## [EXERCISE OBJECTIVE]
Tally the rows below that contain the word "axis", treating uppercase and lowercase as different, and give only the number.

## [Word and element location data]
════════════════════
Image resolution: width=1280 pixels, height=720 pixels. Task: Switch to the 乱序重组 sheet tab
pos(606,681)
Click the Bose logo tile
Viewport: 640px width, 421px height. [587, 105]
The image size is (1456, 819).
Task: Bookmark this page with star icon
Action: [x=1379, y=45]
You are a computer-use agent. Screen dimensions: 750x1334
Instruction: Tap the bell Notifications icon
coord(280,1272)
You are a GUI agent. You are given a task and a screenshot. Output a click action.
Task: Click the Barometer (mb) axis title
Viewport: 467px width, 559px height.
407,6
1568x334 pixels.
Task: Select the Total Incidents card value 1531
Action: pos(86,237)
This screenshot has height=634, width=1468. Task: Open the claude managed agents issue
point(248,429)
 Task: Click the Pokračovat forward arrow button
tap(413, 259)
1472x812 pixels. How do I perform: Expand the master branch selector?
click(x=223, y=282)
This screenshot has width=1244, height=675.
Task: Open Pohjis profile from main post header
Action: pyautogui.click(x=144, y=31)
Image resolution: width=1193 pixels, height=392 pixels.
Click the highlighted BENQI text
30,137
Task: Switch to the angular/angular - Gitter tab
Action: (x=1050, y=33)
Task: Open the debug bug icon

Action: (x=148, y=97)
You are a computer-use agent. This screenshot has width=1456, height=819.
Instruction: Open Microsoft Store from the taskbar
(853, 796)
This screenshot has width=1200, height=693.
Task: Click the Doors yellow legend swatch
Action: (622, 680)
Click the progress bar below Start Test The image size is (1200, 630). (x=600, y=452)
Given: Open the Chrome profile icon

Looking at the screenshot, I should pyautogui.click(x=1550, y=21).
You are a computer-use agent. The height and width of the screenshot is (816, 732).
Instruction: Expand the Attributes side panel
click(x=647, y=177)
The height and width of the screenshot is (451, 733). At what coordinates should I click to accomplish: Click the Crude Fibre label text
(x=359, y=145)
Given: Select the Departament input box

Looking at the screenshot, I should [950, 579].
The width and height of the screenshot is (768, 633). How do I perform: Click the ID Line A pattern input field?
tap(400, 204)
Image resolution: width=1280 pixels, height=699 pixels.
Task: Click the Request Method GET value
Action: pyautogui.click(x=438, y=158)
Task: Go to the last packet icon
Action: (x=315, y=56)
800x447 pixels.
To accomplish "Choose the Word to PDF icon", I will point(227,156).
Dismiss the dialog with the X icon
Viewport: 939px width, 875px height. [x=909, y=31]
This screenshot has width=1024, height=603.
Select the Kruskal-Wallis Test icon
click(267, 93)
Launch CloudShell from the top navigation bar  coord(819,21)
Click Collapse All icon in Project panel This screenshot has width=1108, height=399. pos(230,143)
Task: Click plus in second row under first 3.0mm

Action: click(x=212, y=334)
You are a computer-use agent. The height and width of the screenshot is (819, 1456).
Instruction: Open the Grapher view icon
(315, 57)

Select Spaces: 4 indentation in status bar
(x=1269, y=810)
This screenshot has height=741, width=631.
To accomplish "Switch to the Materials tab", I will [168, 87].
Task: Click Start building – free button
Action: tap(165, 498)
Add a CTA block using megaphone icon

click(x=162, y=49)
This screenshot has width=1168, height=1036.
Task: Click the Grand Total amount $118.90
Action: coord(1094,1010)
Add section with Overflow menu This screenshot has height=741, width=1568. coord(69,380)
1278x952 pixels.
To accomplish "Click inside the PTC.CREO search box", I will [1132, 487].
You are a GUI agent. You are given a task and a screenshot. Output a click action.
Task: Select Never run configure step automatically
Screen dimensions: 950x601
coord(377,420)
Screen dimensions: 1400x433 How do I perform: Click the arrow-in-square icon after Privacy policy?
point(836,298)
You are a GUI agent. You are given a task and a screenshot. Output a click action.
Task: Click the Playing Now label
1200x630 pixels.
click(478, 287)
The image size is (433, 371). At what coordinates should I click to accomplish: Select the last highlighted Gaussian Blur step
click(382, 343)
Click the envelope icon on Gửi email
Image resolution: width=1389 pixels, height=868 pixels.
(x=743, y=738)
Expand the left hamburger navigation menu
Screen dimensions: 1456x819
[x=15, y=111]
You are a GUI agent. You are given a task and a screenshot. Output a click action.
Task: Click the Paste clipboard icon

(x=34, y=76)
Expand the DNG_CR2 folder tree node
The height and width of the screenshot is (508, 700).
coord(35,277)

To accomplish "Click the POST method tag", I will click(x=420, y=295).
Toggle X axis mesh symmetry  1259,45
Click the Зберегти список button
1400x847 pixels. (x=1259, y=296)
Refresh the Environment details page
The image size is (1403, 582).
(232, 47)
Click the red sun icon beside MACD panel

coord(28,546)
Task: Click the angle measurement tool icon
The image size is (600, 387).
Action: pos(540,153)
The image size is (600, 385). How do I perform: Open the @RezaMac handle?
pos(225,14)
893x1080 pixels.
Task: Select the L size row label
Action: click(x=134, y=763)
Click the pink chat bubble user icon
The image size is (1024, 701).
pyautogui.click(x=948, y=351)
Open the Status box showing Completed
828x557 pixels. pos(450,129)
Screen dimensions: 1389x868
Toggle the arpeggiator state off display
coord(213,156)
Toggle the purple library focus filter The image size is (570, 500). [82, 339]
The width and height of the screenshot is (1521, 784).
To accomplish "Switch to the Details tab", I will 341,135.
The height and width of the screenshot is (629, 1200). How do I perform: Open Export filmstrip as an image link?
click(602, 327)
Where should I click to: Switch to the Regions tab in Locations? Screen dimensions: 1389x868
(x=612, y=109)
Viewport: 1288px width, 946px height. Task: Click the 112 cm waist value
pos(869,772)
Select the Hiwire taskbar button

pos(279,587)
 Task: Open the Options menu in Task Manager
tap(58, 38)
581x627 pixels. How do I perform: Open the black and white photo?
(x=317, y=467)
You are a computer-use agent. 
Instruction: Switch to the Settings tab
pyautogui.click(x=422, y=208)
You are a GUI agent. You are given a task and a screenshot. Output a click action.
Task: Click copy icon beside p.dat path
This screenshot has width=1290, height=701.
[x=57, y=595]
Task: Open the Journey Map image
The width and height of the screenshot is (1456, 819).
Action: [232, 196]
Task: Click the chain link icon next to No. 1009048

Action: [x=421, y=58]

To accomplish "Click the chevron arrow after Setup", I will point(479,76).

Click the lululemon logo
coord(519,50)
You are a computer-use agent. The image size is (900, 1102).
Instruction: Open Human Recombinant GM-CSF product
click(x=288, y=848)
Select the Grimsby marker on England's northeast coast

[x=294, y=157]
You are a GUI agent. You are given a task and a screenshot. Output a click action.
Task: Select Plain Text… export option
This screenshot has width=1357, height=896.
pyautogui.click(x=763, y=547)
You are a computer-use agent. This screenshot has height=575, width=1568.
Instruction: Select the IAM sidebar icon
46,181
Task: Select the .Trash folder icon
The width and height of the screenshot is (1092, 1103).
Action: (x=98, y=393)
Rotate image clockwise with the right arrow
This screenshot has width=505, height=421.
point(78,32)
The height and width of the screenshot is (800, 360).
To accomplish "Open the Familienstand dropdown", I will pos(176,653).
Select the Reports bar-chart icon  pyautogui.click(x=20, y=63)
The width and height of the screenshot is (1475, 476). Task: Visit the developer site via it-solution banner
════════════════════
## [RESULT BELOW]
2